In the data below, count every line that holds the string "agent" and reply with the number alone.

(DATA FOR ANALYSIS)
══════
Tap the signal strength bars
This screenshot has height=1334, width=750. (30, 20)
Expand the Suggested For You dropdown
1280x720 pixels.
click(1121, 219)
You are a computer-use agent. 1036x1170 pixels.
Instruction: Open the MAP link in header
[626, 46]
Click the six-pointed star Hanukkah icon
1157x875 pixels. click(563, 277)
══════
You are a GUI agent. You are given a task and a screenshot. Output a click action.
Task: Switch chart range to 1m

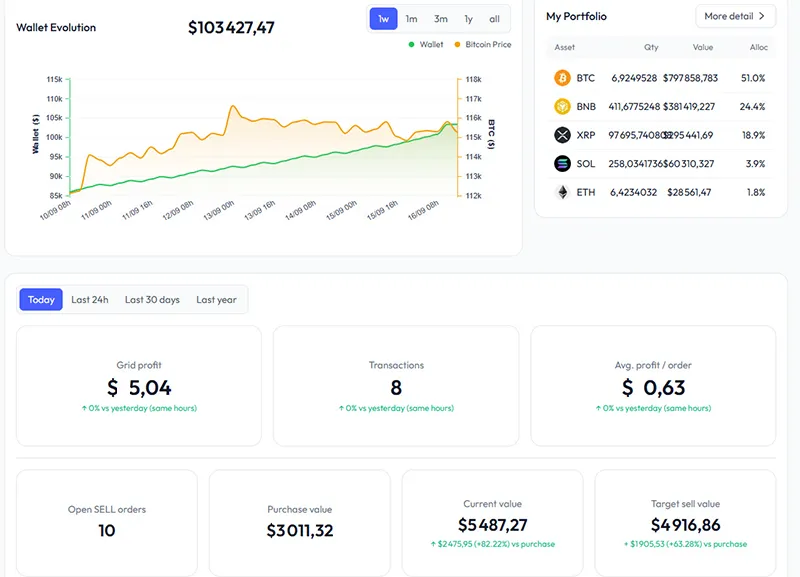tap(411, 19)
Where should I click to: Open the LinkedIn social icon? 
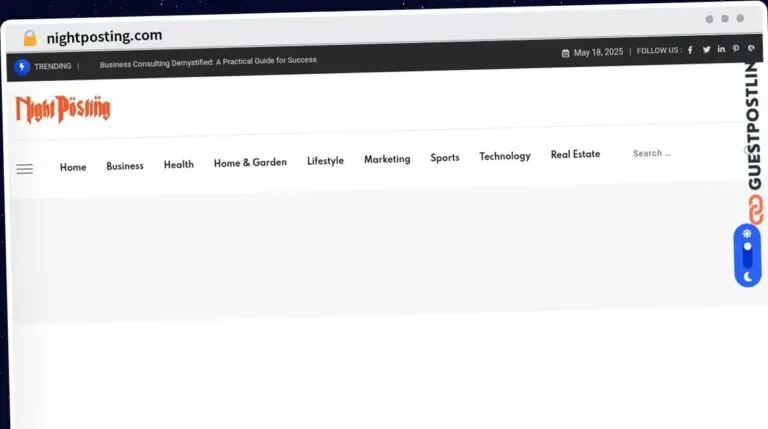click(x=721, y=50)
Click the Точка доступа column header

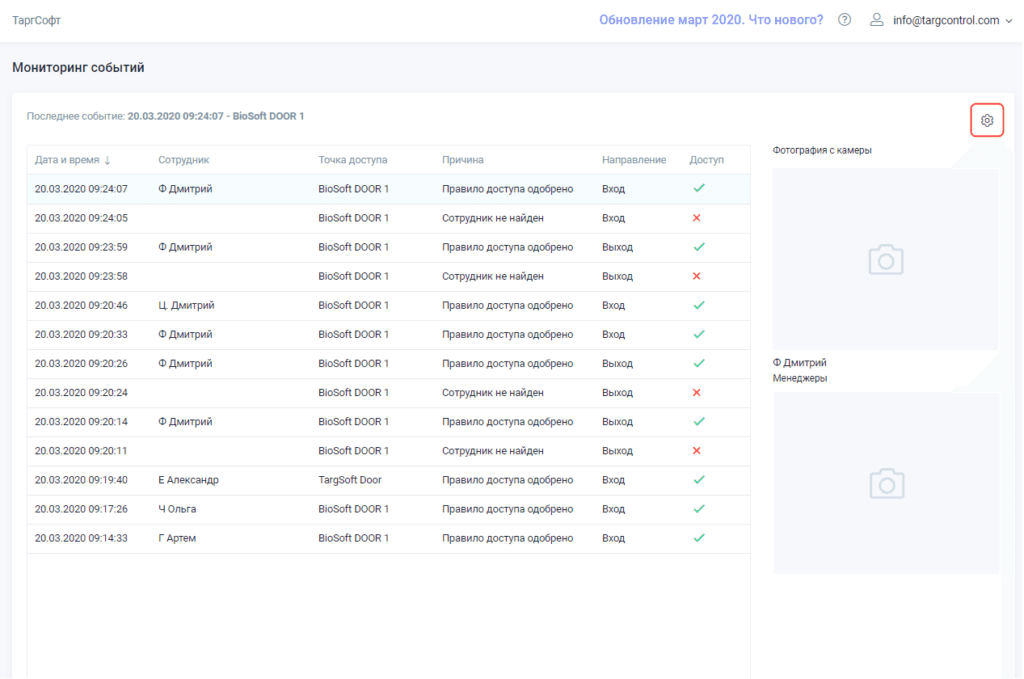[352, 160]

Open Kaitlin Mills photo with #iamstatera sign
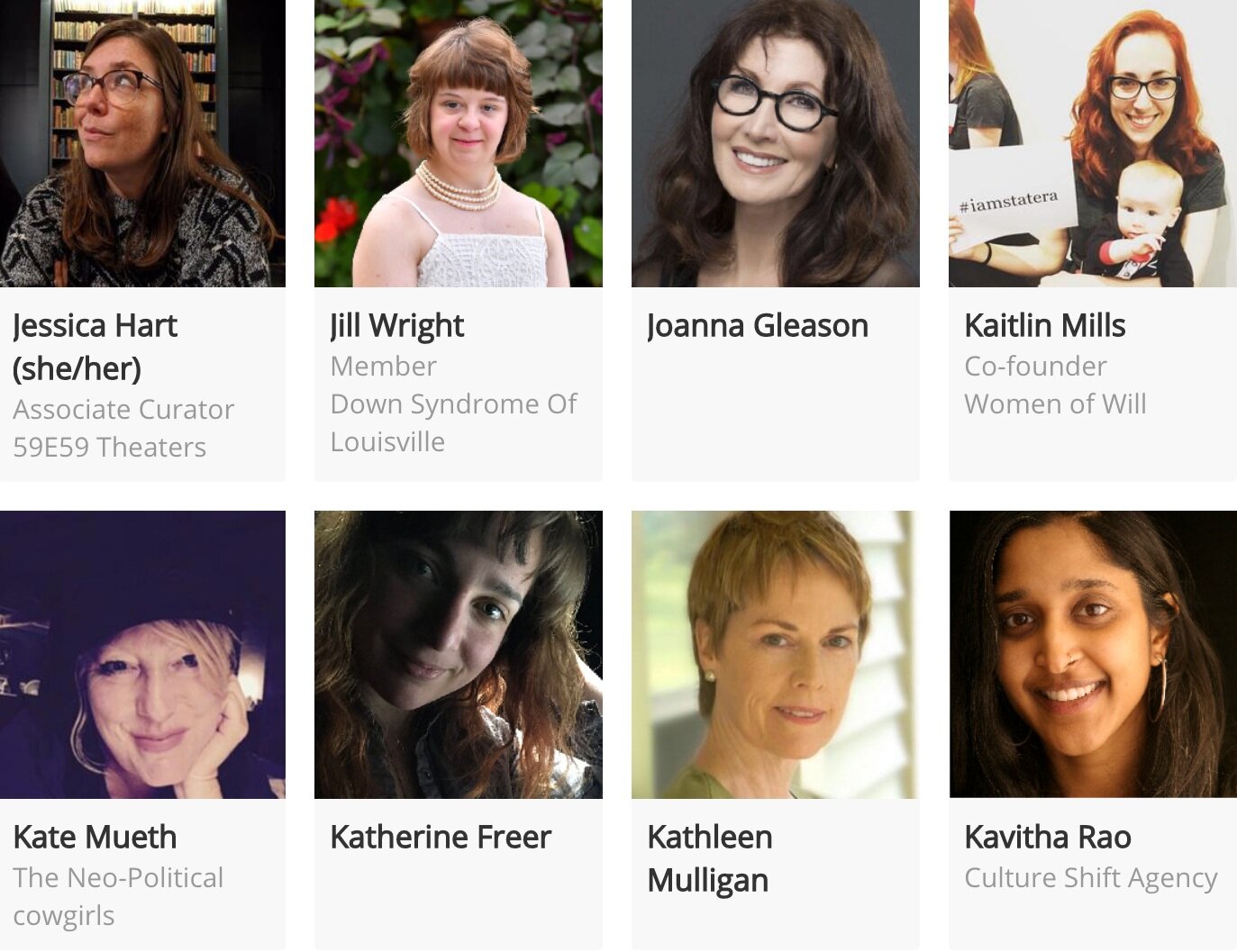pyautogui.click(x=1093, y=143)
══════
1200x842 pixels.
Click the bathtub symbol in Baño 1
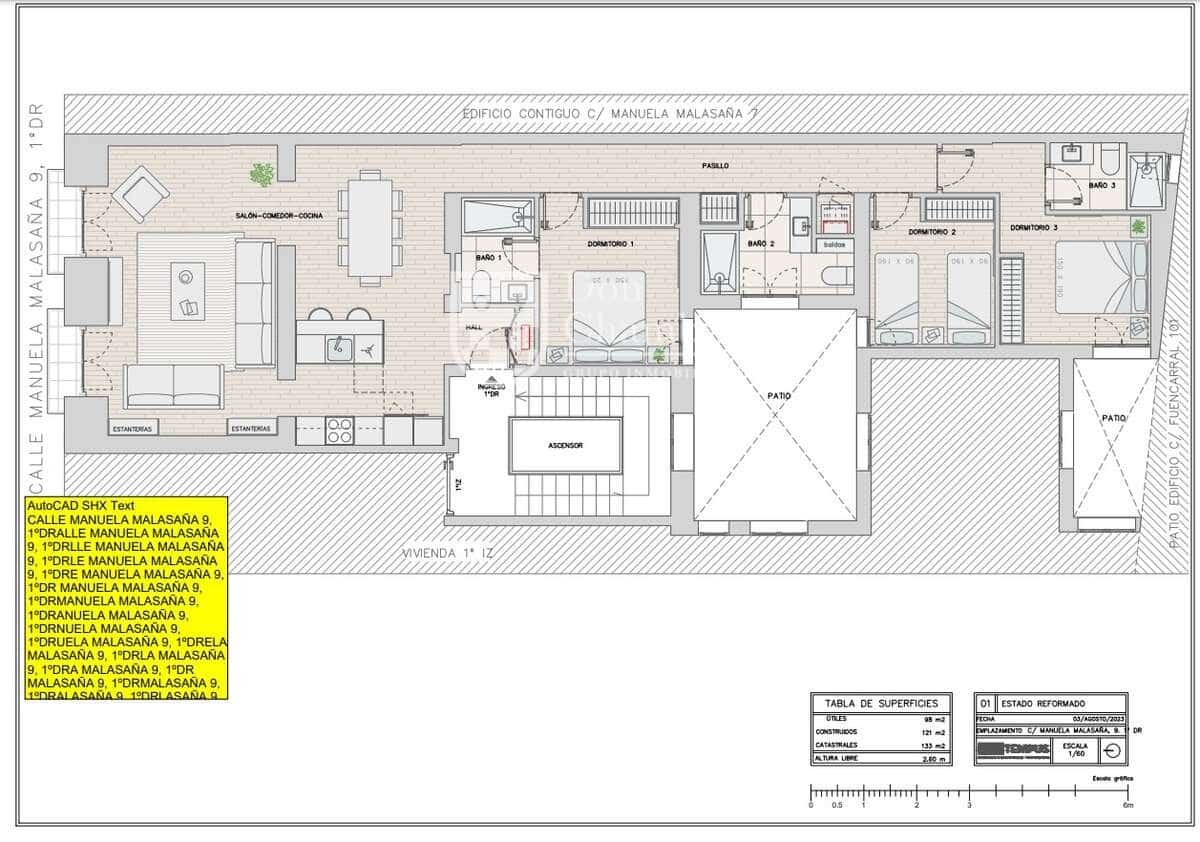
══════
(EXERCISE RESULT) 2